Threat Hunting (24x7 SOC Threat Hunting):
Experts actively looking for evidence of attacks or suspicious activity on your systems around the clock, not just waiting for alerts to go off.
Unified Auditing / Audit Log:
Keeping a record of all security changes and important actions on your systems so you can review who did what, and when.
Uptime Guarantee / eSLA:
The provider's promise that your service will be available a certain amount of the time (e.g., 99.9%); eSLA means "enhanced service level agreement" with stronger guarantees.
Vault Transfer (Password Manager):
Moving all passwords from one person's account to another if someone leaves your organisation.
Vulnerability Management:
The process of finding, fixing, or protecting against weaknesses ("holes") in your computers or networks before attackers can use them.

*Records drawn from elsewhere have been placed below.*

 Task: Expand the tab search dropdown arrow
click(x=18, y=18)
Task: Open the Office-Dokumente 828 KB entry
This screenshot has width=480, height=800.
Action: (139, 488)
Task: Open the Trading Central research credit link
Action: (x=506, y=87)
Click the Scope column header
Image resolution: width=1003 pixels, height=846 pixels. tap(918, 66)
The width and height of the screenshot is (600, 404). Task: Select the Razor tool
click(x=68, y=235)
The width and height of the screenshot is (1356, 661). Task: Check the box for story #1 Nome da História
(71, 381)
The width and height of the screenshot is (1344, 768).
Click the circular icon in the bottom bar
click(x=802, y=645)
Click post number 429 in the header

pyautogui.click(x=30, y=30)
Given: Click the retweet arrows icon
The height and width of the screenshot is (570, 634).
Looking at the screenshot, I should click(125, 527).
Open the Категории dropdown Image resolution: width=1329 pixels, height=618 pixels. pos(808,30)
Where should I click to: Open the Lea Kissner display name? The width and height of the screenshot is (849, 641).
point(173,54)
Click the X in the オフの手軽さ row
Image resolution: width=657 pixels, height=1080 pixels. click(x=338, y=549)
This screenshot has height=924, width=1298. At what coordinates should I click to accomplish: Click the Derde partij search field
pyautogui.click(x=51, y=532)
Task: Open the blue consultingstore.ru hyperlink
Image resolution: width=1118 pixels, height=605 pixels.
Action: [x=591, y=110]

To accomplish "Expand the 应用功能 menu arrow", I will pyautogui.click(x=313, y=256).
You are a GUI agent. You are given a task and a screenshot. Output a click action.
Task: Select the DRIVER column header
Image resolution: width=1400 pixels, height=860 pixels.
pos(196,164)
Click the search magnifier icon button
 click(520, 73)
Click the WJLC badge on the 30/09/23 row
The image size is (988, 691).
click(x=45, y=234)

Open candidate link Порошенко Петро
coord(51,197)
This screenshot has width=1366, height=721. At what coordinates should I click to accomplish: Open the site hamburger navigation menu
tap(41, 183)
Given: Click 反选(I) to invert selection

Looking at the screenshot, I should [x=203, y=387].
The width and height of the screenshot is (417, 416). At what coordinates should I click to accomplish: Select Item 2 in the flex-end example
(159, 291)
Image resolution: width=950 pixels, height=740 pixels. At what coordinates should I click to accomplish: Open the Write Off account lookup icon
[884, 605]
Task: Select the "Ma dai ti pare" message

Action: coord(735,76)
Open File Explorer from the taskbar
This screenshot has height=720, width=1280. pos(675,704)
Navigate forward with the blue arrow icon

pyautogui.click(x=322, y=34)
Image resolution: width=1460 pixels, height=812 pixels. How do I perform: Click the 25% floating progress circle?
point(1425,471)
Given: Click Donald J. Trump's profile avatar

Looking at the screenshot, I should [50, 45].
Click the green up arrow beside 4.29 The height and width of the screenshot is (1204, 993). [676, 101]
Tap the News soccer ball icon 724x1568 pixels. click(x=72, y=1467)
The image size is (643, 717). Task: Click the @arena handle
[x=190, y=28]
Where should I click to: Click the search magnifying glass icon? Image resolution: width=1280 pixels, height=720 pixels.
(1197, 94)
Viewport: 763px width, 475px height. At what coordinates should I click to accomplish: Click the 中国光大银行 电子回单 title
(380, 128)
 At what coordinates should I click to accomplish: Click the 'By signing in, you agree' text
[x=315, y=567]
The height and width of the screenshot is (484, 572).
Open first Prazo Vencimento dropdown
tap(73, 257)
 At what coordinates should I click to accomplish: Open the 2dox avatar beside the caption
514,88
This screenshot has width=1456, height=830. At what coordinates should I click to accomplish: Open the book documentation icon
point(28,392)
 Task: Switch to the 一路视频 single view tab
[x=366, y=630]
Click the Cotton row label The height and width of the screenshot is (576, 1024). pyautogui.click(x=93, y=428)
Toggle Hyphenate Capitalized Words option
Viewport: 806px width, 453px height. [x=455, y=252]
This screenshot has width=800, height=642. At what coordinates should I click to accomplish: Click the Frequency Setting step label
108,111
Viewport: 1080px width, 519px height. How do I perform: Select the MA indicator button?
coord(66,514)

Vulnerability Scanning and Remediation:
Searching for, finding, and fixing weaknesses in computers, software, or devices before hackers find them.
Warranty Tracking:
Keeping record of the manufacturer warranties on your devices - to know what is still under free repair or replacement.
Zero-Knowledge (Password Manager):
A way of storing passwords where even the provider can't see them - only you and your staff can access what's saved.